PROBLEM DETAILS: Find the word "with" in the data. Return every line where it appears.

Saved entries:
================================
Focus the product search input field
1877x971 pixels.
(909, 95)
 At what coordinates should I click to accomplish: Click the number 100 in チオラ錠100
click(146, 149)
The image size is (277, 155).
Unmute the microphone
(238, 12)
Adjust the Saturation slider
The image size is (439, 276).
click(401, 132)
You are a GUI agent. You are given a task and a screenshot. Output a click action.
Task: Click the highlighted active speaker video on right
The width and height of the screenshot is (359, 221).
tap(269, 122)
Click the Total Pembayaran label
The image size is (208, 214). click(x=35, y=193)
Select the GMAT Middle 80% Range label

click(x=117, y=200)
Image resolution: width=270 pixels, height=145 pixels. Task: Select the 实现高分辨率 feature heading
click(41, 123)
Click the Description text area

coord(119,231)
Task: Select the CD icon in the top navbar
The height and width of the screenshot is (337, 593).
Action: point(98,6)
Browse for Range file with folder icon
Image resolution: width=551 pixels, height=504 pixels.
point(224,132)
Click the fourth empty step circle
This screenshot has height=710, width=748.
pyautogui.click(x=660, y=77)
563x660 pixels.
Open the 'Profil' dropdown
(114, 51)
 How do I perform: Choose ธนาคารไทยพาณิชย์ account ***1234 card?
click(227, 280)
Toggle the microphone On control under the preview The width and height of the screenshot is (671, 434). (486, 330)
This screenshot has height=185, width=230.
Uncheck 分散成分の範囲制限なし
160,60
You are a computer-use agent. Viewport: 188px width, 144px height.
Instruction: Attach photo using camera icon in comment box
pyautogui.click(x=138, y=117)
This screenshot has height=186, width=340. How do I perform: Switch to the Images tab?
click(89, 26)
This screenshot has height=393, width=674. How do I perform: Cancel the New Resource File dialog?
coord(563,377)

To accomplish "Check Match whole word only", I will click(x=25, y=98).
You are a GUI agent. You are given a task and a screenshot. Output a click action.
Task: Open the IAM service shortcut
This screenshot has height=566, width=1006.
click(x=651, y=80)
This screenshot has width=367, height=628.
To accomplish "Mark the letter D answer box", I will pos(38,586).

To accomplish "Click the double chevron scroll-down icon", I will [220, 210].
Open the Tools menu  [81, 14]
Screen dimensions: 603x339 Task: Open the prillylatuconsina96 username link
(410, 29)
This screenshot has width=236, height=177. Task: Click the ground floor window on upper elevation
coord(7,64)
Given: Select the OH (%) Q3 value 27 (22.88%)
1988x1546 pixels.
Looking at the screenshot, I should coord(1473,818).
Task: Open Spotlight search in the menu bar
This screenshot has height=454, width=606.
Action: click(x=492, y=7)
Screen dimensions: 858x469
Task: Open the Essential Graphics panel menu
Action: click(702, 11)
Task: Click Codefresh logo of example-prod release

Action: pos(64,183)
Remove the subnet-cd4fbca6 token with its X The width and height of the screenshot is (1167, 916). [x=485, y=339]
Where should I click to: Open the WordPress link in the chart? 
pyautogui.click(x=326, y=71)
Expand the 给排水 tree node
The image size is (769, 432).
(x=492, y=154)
================================
TASK RESULT:
Browse for Range file with folder icon
Remove the subnet-cd4fbca6 token with its X The width and height of the screenshot is (1167, 916). [x=485, y=339]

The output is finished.